Es folgen im weiteren Spoiler zum Ende des Buches.


Am Ende hat mich das Buch leider gar nicht abholen können. Nach so vielen Tiefschlägen, so vielen Verletzungen, einfach so vielem, was passiert ist, wird hier ein Weg gegangen, der zwar schon in Ordnung ist, aber der mich von den Wendungen her nicht begeistern konnte. Denn es ist mir nicht klar geworden, wie sich vor allem Floyds Denkweise plötzlich ändert und so verkommt das Ende für mich zu einem zurechtkonstruierten Happy End, was dann mit einem positiven Schwangerschaftstest noch gekrönt wird. Es bleiben extrem viele Fragezeichen, was vielleicht aber auch am Aufbau liegen könnte (zB hinsichtlich der Schwangerschaft, denn gefühlt ist eine Ewigkeit vergangen, seitdem beide im Bett waren). Aus irgendwelchen Gründen habe ich mich vom Ende überrumpelt gefühlt, es war mir zu schnell, zu viel, zu gewollt. Es war ein Ende, was sich nicht richtig angefühlt hat, nichtmal notwendig hat es sich angefühlt. Nach dem harten Weg, den man mit Floyd und Storm gegangen ist, mag es schön sein, dass alles wieder gut ist. Aber irgendwie hat es für mich nicht gepasst und entsprechend zwiegespalten und unbefriedigt war ich, als ich das Buch zuklappte.

Mein Fazit

Auch Band 3 war auf jeden Fall wieder eine Herausforderung.
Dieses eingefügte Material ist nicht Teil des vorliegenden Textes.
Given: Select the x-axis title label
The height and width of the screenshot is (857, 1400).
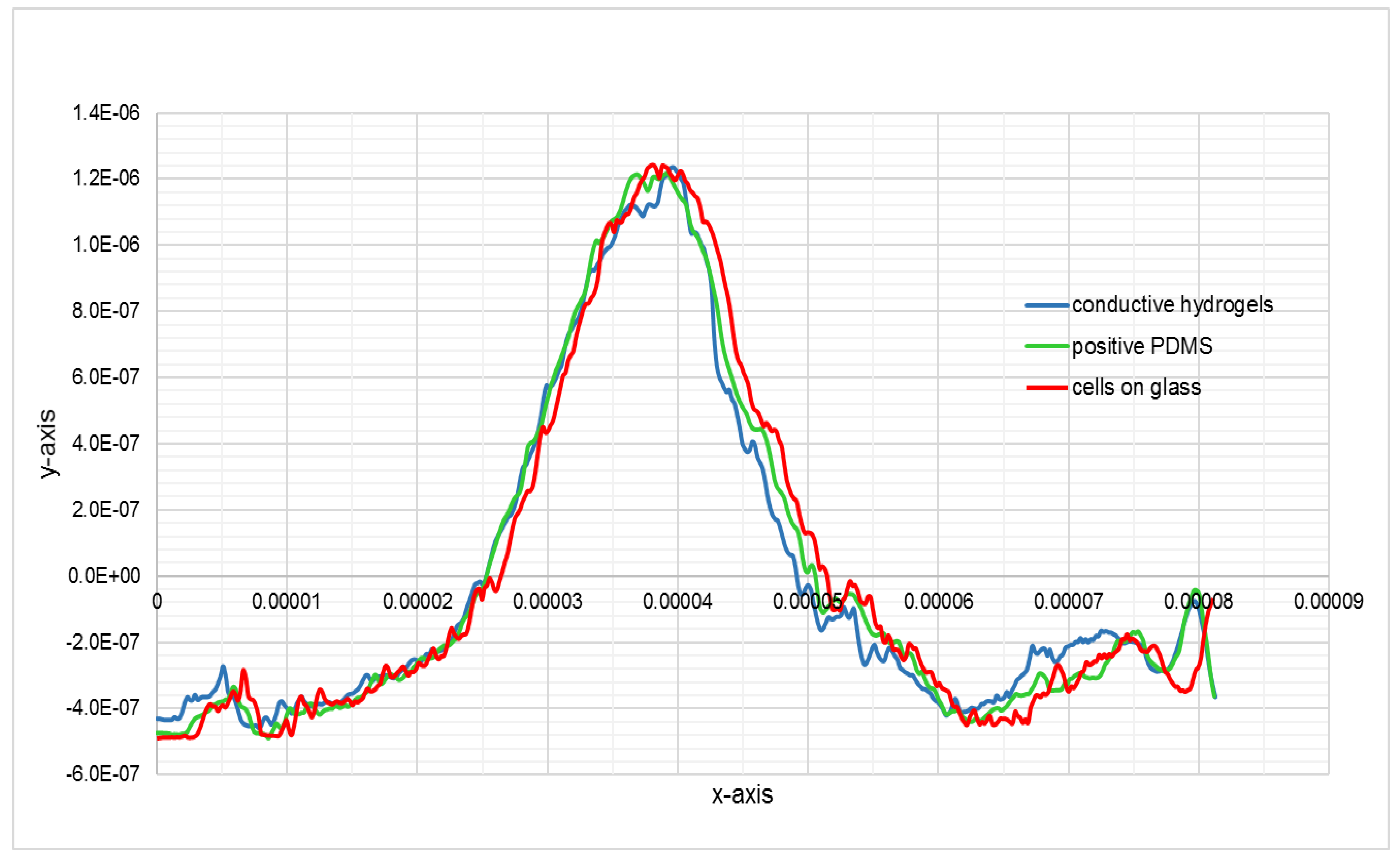Looking at the screenshot, I should pyautogui.click(x=742, y=794).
Die Autorin schafft es, jedem Buch seine eigene Geschichte zu geben, ohne dass es wirkt, als würde man wieder und wieder das gleiche durchleben. Es ist ein interessanter Abschluss der Reihe, der in vielen Punkten überzeugen kann (insbesondere auf einer schmerzhaften, verzweifelten Ebene), aber gleichzeitig fühlt sich einiges auch nicht so rund an. Das Ende konnte mich leider nicht begeistern, aber zumindest die 500 Seiten davor waren es definitiv wert.

Bewertung: ★★★★

[Diese Rezension basiert auf einem Rezensionsexemplar, das mir freundlicherweise vom Verlag überlassen wurde. Meine Meinung ist hiervon nicht beeinflusst.]